Nombre de messages : 1
Date d'inscription : 26/05/2007

MessageSujet: biométrie dans un laboratoire artistique à LYON   Dim 27 Mai à 9:31

Ci-joint un récit de mon premier contact direct avec la biométrie envoyé à des amis de lutte (d'autres luttes mais tout se rejoint) pour leur faire part de ma situation.
Il me semble en lisant des articles de la CNIL que le dispositif est illégal.
En tout cas qu'il n'a pas reçu d'autorisation. Il s'agit d'une numérisation d'empreintes, deux doigts, avec une base centralisée des données dans un ordinateur. Est-ce que techniquement quelqu'un peut me dire si pour les appareils SAGEM vendus par easydentic type easytouch 800 ou 801 l'autorisation de la CNIL est nécessaire ? Si je peux l'exiger pour savoir si le système est conforme. Je reste dans ce lieu pour un mois seulement. Mais je suis hors de moi à l'idée que personne ne s'y soit opposé. Me sens aussi assez isolée et c'est pourquoi je me penche sur les questions de droit pour consolider mon refus et les forcer à trouver une solution momentannée d'accès pour moi et renoncer au système par la suite...
C'est pas gagné.
Merci beaucoup pour toutes infos, aides et réponses.
ET aussi contacts sur Lyon, ou même collectifs existants.

nathalie


PAYSAGE SOUS SURVEILLANCE

Depuis là, Lyon, coincée entre les bras de la Saône et ceux du Rhône.
Monacalement installée dans un lieu où de nombreuses nonnes firent des prières, puis, où des militaires entreposèrent leurs grains pour subsister dans les garnisons... Les Subsistances, donc. Lieu, un temps en friche, habité par des flottants, intermittents, travailleurs pauvres des voix et corps, musiques et sauts périlleux sans filet, qui peut-être à leur façon invoquèrent aussi un dieu, dieu de la Bricole, dieu du faire-défaire, des actes sans sociale utilité, enfin pas directement.
Ici, s'inventèrent des formes d'être d'ensemble, fabriquer deux-trois trucs qui importaient et possible partage. La joie à arpenter la colline en terrasse, sur laquelle s'appuie les édifices, y faire la sieste aux heures chaudes, et regarder au coucher les péniches glisser sur l'eau. Un lieu où habiter. Puis vint le temps de l'émergence, de l'espace culturel, vient le temps de l'école des beaux-arts, vient le temps où les grands espaces vides et urbains, laissés en friche, ne peuvent plus accueillir la plèbe bohémienne, un temps où les normes d'accueil du public imposent des règles strictes, où le centre de la ville est nettoyé, où il est temps de passer aux choses sérieuses. L'histoire ce serait ça. On dira que c'est ça.
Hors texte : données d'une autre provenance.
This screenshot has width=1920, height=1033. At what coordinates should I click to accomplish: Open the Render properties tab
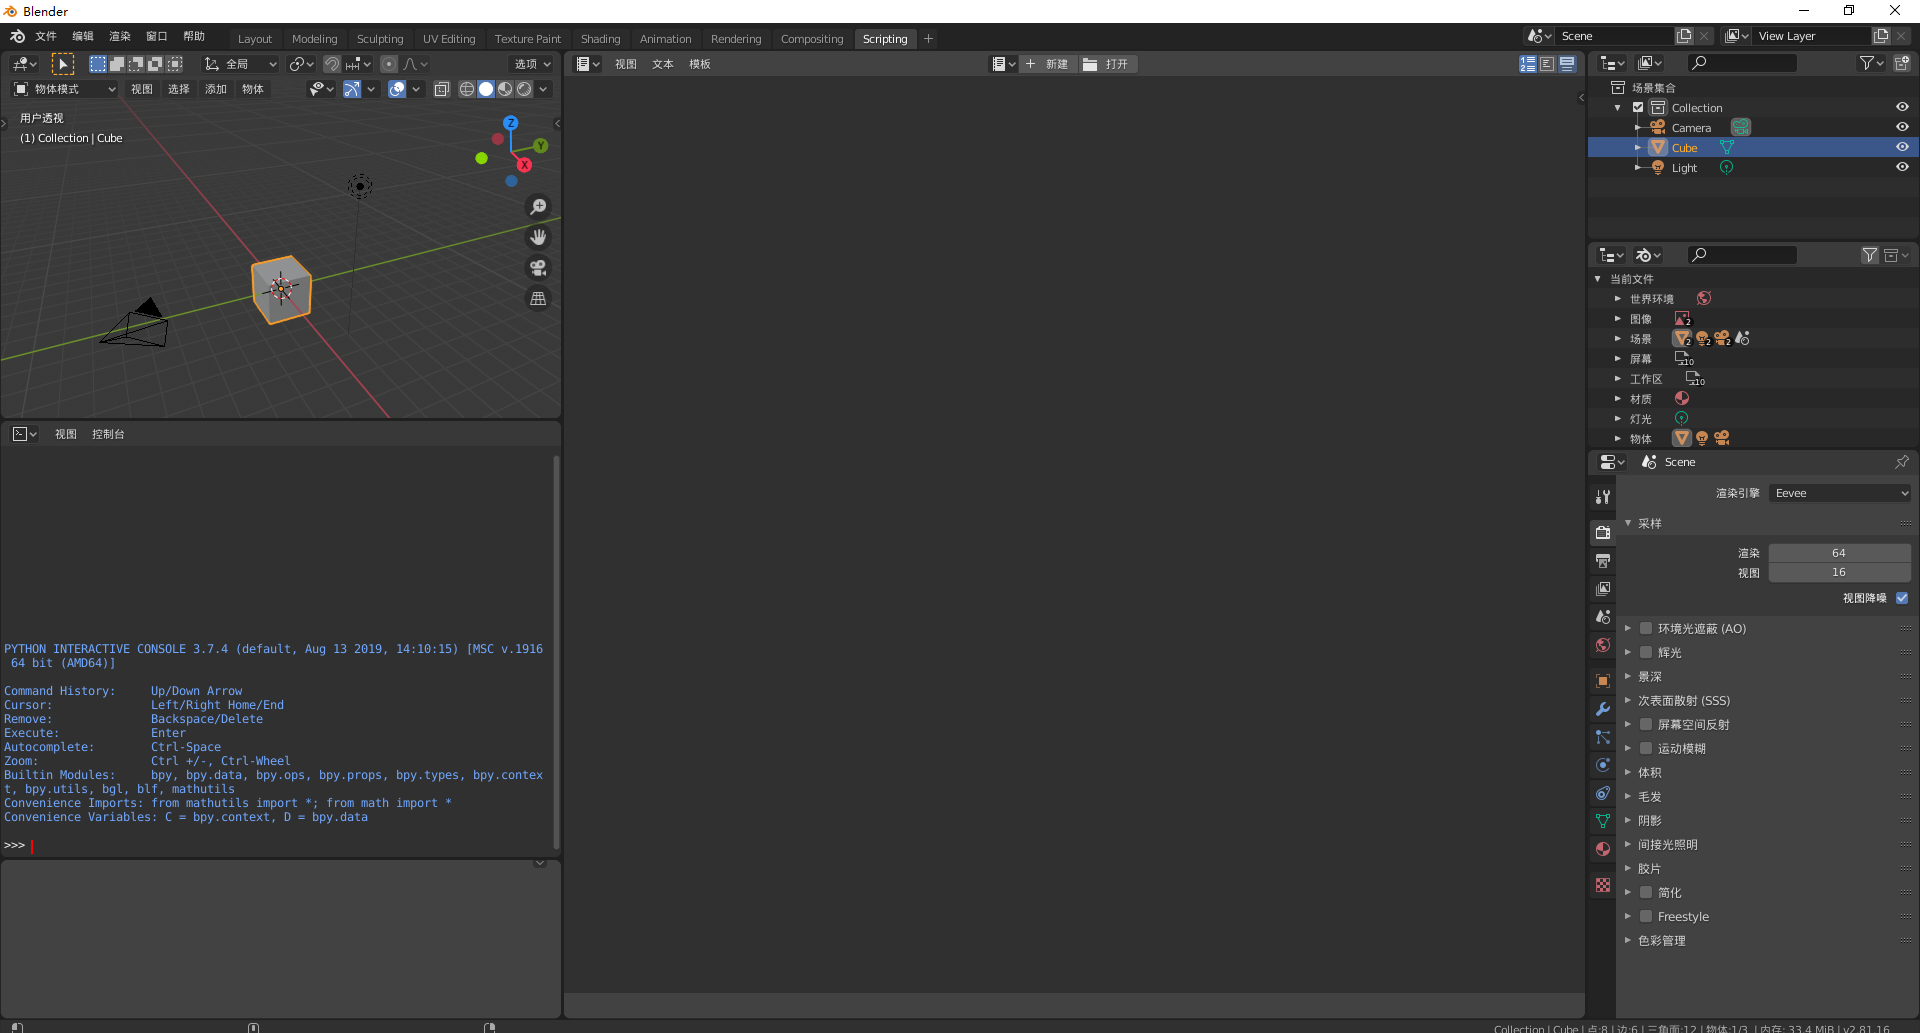click(1603, 533)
J'ignore les détails, je sais juste : le couvent, l'armée, le squat et aujourd'hui « Le laboratoire de création artistique : lieu d'expérimentation et de confrontation ». C'est écrit sur la plaquette. Je n'ai pas tout lu, sur le site on peut faire une visite virtuelle à 360°. C'est comme d'y être. Les bâtiments ont été ravalés en orange, façon Italie et perspective, la cour immense est pavée, quelques arbres, des grandes fenêtre, un café. C'est confortable. Une grille repeinte en gris clôt l'espace. Hérissée. Ouverte le jour, fermée la nuit. Quand on rentre tard la grille se déplace dans un grand bruit sourd et se referme derrière vous, pareillement. Séparés. Séparés, encore une fois, de la rue, de ces possibles débordements, ou bien. En vrai, une route, des voitures : rien ne menace. L'eau est calme. On oublie toujours la violence des rives. La colline est intacte juste maîtrisée : un papier A4 collée sur une vitre indique que pour des raisons de sécurité la ville de Lyon interdit tout séjour sur la colline, on ira quand même.
Voilà le décor de la résidence dans une institution culturelle d’aujourd'hui. C'est confortable, on ne va pas se plaindre. Nous sommes une équipe, ici pour un mois. Nous dormons sur place. Des cellules petites ou grandes, un couloir à faire pâlir David Lynch. Bienvenus.
Alors ça commence, ça commence comme ça.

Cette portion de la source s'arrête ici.